>> Begin

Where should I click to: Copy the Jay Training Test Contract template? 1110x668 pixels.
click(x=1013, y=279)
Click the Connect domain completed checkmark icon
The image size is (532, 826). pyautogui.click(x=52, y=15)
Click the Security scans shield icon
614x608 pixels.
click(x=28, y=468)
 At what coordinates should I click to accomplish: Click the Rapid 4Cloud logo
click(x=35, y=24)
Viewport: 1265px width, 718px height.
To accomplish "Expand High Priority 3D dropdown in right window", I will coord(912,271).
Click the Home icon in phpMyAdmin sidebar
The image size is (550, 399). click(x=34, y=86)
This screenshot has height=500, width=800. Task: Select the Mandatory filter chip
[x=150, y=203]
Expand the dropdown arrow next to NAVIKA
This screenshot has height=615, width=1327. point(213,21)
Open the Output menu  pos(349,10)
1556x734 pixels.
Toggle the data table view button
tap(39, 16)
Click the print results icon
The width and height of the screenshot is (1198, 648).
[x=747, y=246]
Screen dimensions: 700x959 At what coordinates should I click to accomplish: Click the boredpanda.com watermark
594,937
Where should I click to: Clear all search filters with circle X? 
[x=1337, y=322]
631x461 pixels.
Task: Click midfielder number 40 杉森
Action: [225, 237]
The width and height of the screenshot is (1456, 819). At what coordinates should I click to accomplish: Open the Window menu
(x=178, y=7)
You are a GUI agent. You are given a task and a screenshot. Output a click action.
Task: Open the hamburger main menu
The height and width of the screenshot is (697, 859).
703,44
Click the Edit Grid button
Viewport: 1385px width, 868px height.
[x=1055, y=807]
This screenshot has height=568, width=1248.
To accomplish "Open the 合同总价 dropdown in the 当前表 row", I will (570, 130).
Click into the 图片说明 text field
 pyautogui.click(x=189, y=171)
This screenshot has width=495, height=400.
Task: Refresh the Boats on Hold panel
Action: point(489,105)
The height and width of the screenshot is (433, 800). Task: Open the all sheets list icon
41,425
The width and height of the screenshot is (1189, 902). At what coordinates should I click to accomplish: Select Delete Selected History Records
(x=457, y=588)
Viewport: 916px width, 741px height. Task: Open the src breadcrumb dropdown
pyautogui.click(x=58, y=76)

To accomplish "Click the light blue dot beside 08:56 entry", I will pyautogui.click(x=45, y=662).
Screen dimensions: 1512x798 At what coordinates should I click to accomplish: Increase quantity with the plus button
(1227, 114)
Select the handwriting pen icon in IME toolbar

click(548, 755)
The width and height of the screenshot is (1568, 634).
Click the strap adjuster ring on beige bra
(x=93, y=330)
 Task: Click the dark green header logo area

>> End

Written problem:
Convert the data above into a Markdown table with the columns Row and Line, starting with the line that contains "Screen dimensions: 700x959" and continuing through the line that contains "will pyautogui.click(x=45, y=662).". Give each line its own row and leave out blank lines.

Output:
| Row | Line |
|---|---|
| 1 | Screen dimensions: 700x959 At what coordinates should I click to accomplish: Click the boredpanda.com watermark |
| 2 | 594,937 |
| 3 | Where should I click to: Clear all search filters with circle X?  |
| 4 | [x=1337, y=322] |
| 5 | 631x461 pixels. |
| 6 | Task: Click midfielder number 40 杉森 |
| 7 | Action: [225, 237] |
| 8 | The width and height of the screenshot is (1456, 819). At what coordinates should I click to accomplish: Open the Window menu |
| 9 | (x=178, y=7) |
| 10 | You are a GUI agent. You are given a task and a screenshot. Output a click action. |
| 11 | Task: Open the hamburger main menu |
| 12 | The height and width of the screenshot is (697, 859). |
| 13 | 703,44 |
| 14 | Click the Edit Grid button |
| 15 | Viewport: 1385px width, 868px height. |
| 16 | [x=1055, y=807] |
| 17 | This screenshot has height=568, width=1248. |
| 18 | To accomplish "Open the 合同总价 dropdown in the 当前表 row", I will (570, 130). |
| 19 | Click into the 图片说明 text field |
| 20 |  pyautogui.click(x=189, y=171) |
| 21 | This screenshot has width=495, height=400. |
| 22 | Task: Refresh the Boats on Hold panel |
| 23 | Action: point(489,105) |
| 24 | The height and width of the screenshot is (433, 800). Task: Open the all sheets list icon |
| 25 | 41,425 |
| 26 | The width and height of the screenshot is (1189, 902). At what coordinates should I click to accomplish: Select Delete Selected History Records |
| 27 | (x=457, y=588) |
| 28 | Viewport: 916px width, 741px height. Task: Open the src breadcrumb dropdown |
| 29 | pyautogui.click(x=58, y=76) |
| 30 | To accomplish "Click the light blue dot beside 08:56 entry", I will pyautogui.click(x=45, y=662). |